The evolving treatment paradigm of chimeric antigen receptor T-cell therapy in lymphoma.

Abstract

Purpose of review: The field of chimeric antigen receptor (CAR) T-cell therapies is rapidly evolving. The number of approved indications for the existing CAR-T products is increasing, and, in parallel, so too is the number of novel products and disease targets being evaluated. Being able to navigate the available evidence is a priority for every hemato-oncologist.

Recent findings: Long-term follow up from pivotal trials, as well as real-world studies of commercial products in a range of B-cell non-Hodgkin lymphoma (B-NHL) have confirmed their ability to produce durable disease control with a manageable toxicity profile in a significant proportion of patients, including populations generally excluded from clinical trials. Nonrelapse morbidity and mortality risk profiles have been better established with long-term follow up, and risk reduction via antimicrobial prophylaxis and monitoring of hematologic recovery are being integrated as part of standard of care for these patients beyond the first-year posttreatment.

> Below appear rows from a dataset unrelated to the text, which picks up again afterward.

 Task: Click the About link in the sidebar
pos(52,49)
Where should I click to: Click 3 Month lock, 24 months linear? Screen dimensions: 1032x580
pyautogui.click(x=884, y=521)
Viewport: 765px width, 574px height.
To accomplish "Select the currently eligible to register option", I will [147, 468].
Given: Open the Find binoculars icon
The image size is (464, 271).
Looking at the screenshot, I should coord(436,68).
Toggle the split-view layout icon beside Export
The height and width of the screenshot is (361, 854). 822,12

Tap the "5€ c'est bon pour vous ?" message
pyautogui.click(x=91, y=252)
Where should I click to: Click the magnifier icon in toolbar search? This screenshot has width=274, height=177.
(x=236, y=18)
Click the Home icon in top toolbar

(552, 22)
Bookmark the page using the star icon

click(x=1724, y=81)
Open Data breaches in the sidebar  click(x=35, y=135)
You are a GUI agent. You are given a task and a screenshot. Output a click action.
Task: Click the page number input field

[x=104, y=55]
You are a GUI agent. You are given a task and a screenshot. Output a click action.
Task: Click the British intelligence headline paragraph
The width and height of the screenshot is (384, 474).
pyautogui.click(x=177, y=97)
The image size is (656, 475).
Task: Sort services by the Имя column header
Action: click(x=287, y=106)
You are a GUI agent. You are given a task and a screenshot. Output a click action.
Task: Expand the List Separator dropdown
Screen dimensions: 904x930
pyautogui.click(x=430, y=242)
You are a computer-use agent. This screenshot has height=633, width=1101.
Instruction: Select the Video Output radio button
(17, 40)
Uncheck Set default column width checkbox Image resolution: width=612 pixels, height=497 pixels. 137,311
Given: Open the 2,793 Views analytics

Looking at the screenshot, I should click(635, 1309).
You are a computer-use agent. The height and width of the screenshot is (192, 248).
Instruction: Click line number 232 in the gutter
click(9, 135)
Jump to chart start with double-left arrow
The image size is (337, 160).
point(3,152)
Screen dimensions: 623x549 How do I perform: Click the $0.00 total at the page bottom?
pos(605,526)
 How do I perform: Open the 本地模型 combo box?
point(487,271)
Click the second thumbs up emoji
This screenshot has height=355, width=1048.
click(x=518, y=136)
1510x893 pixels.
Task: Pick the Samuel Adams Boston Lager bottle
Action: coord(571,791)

Summary: A significant proportion of B-NHL patients can achieve long-lasting remission after CAR-T. Ongoing efforts have identified demographic and disease characteristics associated with optimal response and toxicity. Novel products targeting alternative B-cell antigens or utilizing an allogeneic platform might be an option for those whose disease recurs after anti-CD19 CAR-T, with multiple studies ongoing to define their role in the treatment algorithm.